_WHAT YOU WILL DO_
A. In the mistrial excerpt, how many times did the court say it heard the field test mentioned?
B. From the mistrial excerpt, output the text between "THE COURT: Motion" and "at this time.", inclusive.
C. Does the mistrial excerpt agree with each statement below? For each, answer yes or no and quote the words of the excerpt that decide it.
(i) The court allowed defense counsel's motion to strike.
(ii) The court granted the motion for a mistrial.
(iii) Defendant's objection concerned a field test on a "rocklike white substance."

Here, the specific grounds for mistrial alleged are (1) the response by a witness for the State on direct examination, and (2) subsequent questions by the State. Specifically, defendant contends that the State's references to a "field test" administered on the "rocklike white substance" presented the jury with inadmissible and highly prejudicial evidence that compromised defendant's ability to receive a fair trial. The transcript reveals that, after testifying about the initial vehicle stop of defendant, Officer Krawczyk offered the following testimony on direct examination:

Q. What did you do?
A. I then field-tested the-
[DEFENSE COUNSEL]: Objection. THE COURT: sustained.
Q. After field-testing the substance what did you-
[DEFENSE COUNSEL]: Objection.
THE COURT: Sustained.
Q. After the field-test -
COURT: Sustained.
Q. Did you have any other further contact with the defendant?
A. I did.
Q. And where was that?
A. After the field-test.
[DEFENSE COUNSEL]: Objection.
THE COURT: sustained.
[DEFENSE COUNSEL]: Move to strike, Judge.
THE COURT: Motion to strike is allowed.
Don't consider anything about any field test....
(JURY LEAVES THE COURTROOM AT 2:18 P.M.)
....
[DEFENSE COUNSEL]: Judge, I'm asking for a mistrial at this point. I think I've heard [field test] at least four or five times from this officer--
THE COURT: I heard it three times.
....
THE COURT: Okay. The motion for a mistrial is denied at this time.

_RECORD EXCERPTS_

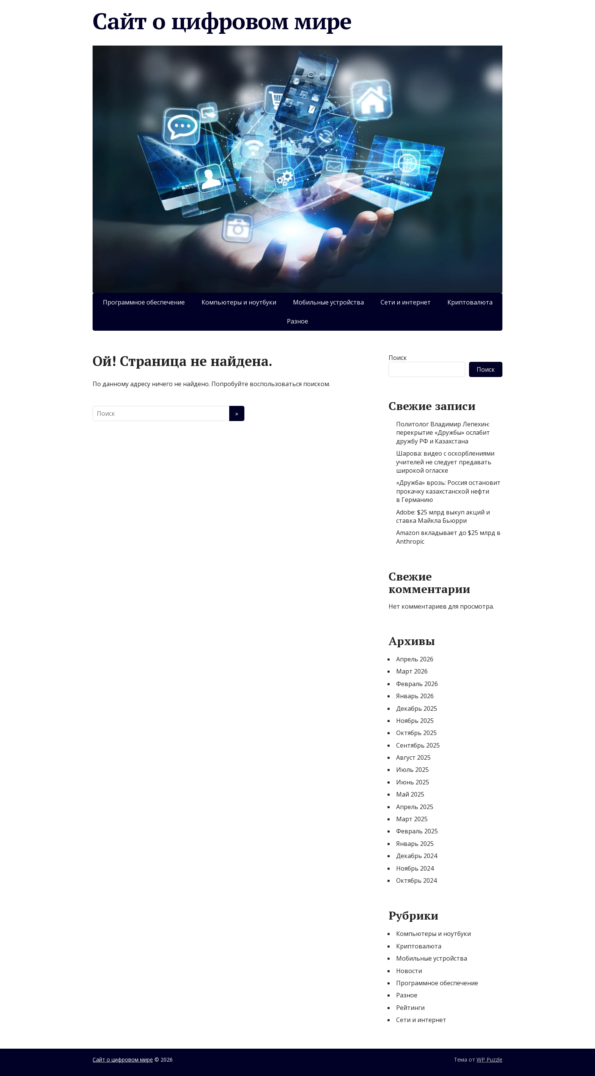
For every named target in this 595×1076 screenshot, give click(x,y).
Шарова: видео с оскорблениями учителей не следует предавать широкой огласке (445, 462)
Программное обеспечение (144, 302)
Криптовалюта (470, 302)
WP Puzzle (489, 1059)
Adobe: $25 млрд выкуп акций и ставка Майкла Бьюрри (443, 516)
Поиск (398, 357)
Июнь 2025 (412, 782)
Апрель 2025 (414, 807)
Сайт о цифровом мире (222, 20)
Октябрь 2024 (416, 880)
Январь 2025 (415, 843)
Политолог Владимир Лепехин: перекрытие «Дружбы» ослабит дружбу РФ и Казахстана (443, 432)
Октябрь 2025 (416, 733)
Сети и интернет (406, 302)
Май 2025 (410, 794)
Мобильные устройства (328, 302)
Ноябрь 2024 (415, 868)
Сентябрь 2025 (418, 745)
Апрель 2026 (414, 659)
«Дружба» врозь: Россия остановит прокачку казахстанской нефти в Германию (448, 491)
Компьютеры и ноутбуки (238, 302)
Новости (409, 971)
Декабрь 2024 (416, 856)
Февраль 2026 (417, 684)
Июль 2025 (412, 769)
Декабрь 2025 (416, 708)
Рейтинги (410, 1007)
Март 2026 (412, 671)
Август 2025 (413, 757)
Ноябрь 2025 (415, 720)
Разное (297, 321)
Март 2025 (412, 819)
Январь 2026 (415, 696)
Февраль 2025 (417, 831)
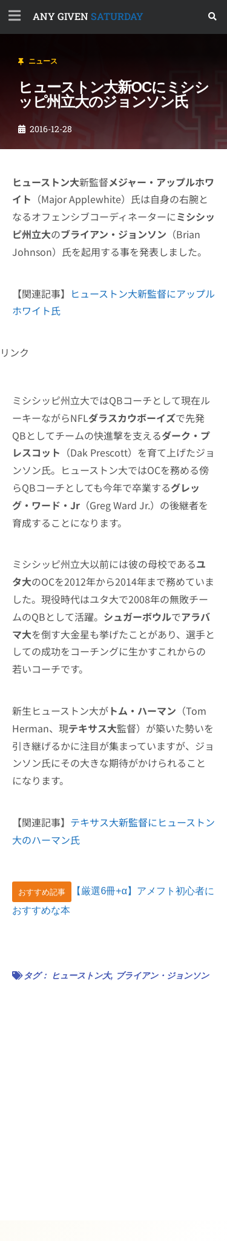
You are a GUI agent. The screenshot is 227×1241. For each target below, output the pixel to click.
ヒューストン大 (81, 975)
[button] (212, 16)
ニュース (43, 61)
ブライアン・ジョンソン (162, 975)
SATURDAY (88, 16)
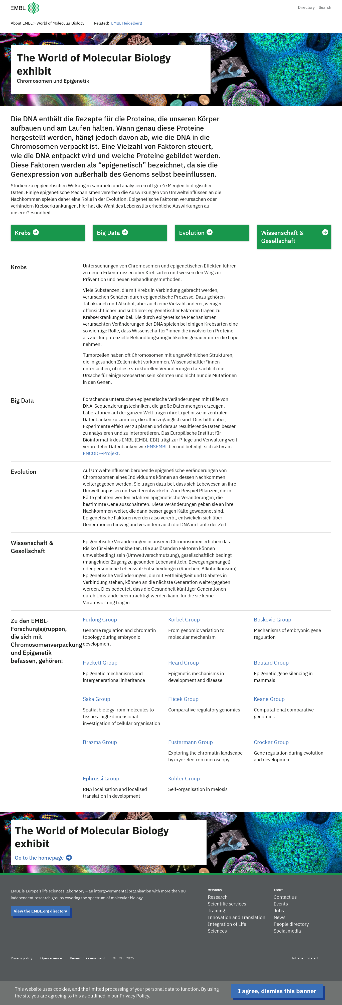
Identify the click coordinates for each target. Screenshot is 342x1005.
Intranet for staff (305, 958)
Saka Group (96, 699)
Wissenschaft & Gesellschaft (294, 237)
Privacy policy (21, 958)
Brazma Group (100, 742)
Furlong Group (100, 620)
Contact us (285, 897)
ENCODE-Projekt (101, 453)
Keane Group (269, 699)
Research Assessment (87, 958)
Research (218, 897)
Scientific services (227, 904)
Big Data (112, 233)
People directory (291, 924)
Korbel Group (184, 620)
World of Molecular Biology (60, 24)
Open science (51, 958)
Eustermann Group (190, 742)
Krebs (27, 233)
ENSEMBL (157, 446)
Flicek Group (183, 699)
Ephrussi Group (101, 779)
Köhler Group (184, 779)
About (278, 890)
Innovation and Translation (236, 917)
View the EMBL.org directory (40, 910)
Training (216, 910)
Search (325, 8)
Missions (215, 890)
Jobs (279, 910)
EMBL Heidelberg (126, 24)
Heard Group (183, 663)
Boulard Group (271, 663)
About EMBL (22, 24)
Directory (306, 8)
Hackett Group (100, 663)
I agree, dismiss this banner (277, 991)
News (279, 917)
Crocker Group (271, 742)
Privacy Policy (134, 996)
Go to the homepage (43, 857)
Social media (287, 931)
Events (281, 904)
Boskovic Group (272, 620)
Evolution (196, 233)
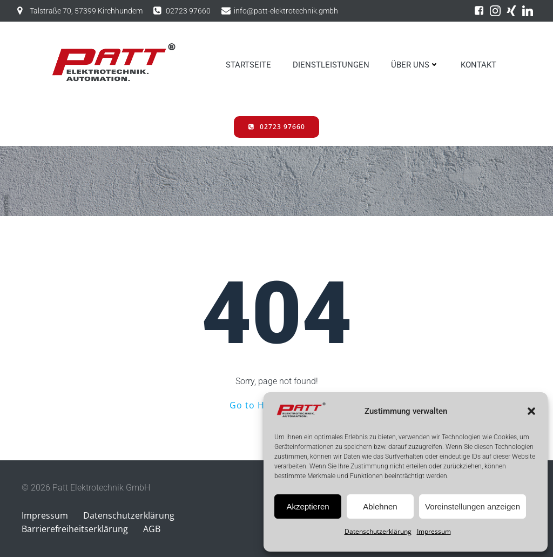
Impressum (434, 531)
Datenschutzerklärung (378, 531)
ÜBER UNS (415, 65)
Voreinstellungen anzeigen (472, 506)
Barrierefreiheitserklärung (75, 529)
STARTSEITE (248, 65)
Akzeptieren (307, 506)
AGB (151, 529)
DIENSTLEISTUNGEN (331, 65)
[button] (531, 411)
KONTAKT (478, 65)
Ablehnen (380, 506)
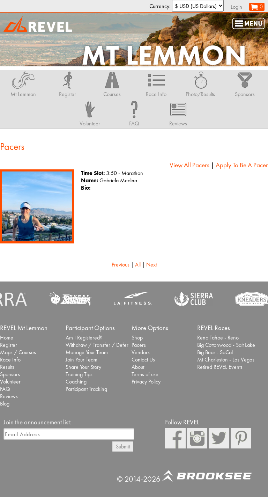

_SET OF ANSWERS_
A. Three times.

B.
THE COURT: Motion to strike is allowed.
Don't consider anything about any field test....
(JURY LEAVES THE COURTROOM AT 2:18 P.M.)
....
[DEFENSE COUNSEL]: Judge, I'm asking for a mistrial at this point. I think I've heard [field test] at least four or five times from this officer--
THE COURT: I heard it three times.
....
THE COURT: Okay. The motion for a mistrial is denied at this time.

C.
(i) Yes: "Motion to strike is allowed."
(ii) No: "The motion for a mistrial is denied at this time."
(iii) Yes: "the State's references to a "field test" administered on the "rocklike white substance""